Son sexe est doux, tout est parfaitement tondu à côté. Même ici, il s’entretient. De mon côté, on est plus sur une jungle. Après, je ne vois pas très bien comment j’aurais pu anticiper que mon crush d’adolescent allait se pointer de manière random dans ma vie pour me tailler une pipe. Tout à fait improbable, ouais.

De ma main libre, je déboutonne sa chemise et passe ma main dessous. Je voudrais la lui arracher pour découvrir son torse mais il ralentit ma frénésie en l’enlevant de lui-même. Je n’ai pas eu autant envie de caresser un corps d’homme qu’à cet instant précis. Il en profite pour retirer mon tee-shirt avant de retourner à notre masturbation mutuelle.

- Je viens ! me prévient-il.

Il se répand sans attendre sur son ventre, je suis un peu déçu que cela s’arrête déjà. C’est sans compter sur le fait que, une fois ses esprits repris, il engouffre ma bite dans sa bouche sans plus de cérémonie. Surpris, je manque de tout lâcher dans la seconde mais je me reprends. Jusqu’à ce que ses lèvres remontent, m’embrassent du nombril à la gorge, avant de s’échouer sur les miennes. Je me vide littéralement dans sa main.

- Ça sent le bain de minuit, dit-il en constatant que nous sommes tous les deux particulièrement sales.

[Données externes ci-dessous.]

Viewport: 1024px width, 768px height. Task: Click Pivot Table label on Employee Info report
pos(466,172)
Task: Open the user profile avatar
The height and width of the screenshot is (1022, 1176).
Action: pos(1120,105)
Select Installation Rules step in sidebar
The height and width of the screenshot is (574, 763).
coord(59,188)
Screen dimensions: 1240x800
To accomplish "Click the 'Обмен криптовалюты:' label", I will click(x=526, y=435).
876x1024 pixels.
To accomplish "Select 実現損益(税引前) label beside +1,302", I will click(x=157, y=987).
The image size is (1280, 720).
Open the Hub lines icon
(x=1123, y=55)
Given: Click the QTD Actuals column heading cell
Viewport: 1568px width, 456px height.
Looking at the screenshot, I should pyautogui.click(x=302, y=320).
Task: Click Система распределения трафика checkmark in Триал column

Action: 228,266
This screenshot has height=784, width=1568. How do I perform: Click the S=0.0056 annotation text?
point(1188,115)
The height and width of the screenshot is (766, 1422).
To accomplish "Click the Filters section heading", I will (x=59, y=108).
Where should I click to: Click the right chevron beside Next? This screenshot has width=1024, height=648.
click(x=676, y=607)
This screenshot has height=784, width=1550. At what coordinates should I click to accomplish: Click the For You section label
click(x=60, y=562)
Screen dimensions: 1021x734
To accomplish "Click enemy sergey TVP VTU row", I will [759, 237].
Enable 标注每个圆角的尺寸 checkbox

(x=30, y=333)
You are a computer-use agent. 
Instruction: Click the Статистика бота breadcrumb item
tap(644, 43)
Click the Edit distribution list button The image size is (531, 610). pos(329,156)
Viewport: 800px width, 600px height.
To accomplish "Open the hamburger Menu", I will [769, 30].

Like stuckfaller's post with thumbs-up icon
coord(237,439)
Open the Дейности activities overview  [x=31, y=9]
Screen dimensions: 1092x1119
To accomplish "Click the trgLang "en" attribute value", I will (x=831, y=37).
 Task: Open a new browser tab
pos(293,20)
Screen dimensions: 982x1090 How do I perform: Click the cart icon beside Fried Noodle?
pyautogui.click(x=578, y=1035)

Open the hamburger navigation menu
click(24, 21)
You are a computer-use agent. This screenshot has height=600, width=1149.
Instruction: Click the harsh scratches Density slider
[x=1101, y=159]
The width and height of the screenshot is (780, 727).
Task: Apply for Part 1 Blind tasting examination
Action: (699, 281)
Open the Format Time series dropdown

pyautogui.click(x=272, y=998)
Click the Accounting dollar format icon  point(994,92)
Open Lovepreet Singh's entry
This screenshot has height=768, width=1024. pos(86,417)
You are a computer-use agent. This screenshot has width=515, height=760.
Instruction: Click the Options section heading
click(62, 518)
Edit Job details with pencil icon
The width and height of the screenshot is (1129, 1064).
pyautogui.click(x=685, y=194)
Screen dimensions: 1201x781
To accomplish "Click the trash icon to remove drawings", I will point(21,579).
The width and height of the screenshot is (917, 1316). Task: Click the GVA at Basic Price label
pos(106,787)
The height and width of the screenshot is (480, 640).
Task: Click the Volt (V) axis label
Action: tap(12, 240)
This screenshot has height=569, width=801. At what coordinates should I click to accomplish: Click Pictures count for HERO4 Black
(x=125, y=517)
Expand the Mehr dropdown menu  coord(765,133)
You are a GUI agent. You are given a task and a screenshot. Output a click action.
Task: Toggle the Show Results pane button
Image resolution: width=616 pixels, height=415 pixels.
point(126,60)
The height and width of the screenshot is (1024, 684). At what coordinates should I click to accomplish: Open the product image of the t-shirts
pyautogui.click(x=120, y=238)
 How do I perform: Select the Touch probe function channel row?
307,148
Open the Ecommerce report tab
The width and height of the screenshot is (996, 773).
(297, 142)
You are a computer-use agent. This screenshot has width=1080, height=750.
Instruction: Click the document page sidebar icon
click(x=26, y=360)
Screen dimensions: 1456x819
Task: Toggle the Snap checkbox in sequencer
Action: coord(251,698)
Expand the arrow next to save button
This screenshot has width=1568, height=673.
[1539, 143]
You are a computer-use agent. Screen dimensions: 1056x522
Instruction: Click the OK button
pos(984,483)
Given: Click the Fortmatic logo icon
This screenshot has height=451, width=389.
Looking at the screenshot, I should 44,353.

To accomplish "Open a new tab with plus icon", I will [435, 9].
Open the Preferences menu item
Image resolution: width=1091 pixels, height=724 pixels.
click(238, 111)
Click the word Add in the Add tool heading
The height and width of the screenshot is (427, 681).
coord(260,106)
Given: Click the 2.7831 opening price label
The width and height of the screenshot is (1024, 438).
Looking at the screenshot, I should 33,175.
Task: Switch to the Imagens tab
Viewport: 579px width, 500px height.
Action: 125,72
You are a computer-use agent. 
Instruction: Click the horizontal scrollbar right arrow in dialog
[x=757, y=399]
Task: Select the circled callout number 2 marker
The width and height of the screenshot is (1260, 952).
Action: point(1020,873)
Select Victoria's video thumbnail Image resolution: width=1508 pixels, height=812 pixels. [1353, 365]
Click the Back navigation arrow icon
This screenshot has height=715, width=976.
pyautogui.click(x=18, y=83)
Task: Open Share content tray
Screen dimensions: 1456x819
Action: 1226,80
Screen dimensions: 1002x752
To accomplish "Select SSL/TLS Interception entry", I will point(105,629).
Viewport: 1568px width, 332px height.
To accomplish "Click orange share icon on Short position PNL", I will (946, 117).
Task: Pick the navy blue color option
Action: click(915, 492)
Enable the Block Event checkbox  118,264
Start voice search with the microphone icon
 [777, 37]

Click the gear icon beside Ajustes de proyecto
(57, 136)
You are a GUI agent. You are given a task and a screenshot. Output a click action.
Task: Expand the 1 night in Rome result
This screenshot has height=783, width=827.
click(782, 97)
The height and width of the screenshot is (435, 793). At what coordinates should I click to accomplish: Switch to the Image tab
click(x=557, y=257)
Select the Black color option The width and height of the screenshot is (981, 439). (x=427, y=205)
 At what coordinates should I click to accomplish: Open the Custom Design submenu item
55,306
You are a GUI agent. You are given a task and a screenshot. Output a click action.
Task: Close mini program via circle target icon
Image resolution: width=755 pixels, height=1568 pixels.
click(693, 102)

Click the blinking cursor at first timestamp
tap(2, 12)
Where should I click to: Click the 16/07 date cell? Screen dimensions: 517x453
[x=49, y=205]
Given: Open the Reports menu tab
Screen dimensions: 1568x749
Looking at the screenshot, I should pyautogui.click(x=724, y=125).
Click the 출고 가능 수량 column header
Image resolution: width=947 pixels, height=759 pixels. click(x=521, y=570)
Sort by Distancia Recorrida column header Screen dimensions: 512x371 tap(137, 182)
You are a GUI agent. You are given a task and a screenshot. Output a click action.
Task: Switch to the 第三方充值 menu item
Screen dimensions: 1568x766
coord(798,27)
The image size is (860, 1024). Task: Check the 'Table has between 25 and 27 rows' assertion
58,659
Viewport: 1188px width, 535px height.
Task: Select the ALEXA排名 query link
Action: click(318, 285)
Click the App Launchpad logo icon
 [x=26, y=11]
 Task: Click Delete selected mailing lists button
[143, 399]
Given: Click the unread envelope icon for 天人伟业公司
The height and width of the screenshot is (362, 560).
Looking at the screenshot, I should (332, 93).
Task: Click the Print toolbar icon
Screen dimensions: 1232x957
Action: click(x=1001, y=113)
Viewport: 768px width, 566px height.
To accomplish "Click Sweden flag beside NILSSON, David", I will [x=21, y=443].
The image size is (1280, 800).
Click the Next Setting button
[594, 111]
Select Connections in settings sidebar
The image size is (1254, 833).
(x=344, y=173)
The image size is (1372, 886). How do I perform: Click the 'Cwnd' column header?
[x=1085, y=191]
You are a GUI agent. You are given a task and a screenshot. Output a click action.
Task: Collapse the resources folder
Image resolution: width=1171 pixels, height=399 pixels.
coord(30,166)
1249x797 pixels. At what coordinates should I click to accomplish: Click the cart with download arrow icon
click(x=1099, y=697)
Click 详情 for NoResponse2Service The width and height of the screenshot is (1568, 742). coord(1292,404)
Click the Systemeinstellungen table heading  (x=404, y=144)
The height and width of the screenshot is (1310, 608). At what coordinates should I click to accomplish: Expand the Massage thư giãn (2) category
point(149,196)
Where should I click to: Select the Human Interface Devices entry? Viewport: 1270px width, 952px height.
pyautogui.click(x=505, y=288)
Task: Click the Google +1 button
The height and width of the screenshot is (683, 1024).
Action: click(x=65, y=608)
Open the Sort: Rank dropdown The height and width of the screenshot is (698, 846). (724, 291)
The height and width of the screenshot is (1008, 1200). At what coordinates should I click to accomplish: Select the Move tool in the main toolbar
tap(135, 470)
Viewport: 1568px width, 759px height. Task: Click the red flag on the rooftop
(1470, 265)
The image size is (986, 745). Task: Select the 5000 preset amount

Il ouvre la boîte à gants pour attraper le papier toilette et s’essuie. Je constate que son flingue est toujours là. La tension revient immédiatement. Il ne me laisse pas le temps de commenter quoi que ce soit qu’il s’extrait de la voiture. Sa chemise enlevée, le pantalon déposé sur la banquette arrière, il s’élance vers la mer.

Nu.

Et moi, comme un con, incapable de le quitter des yeux.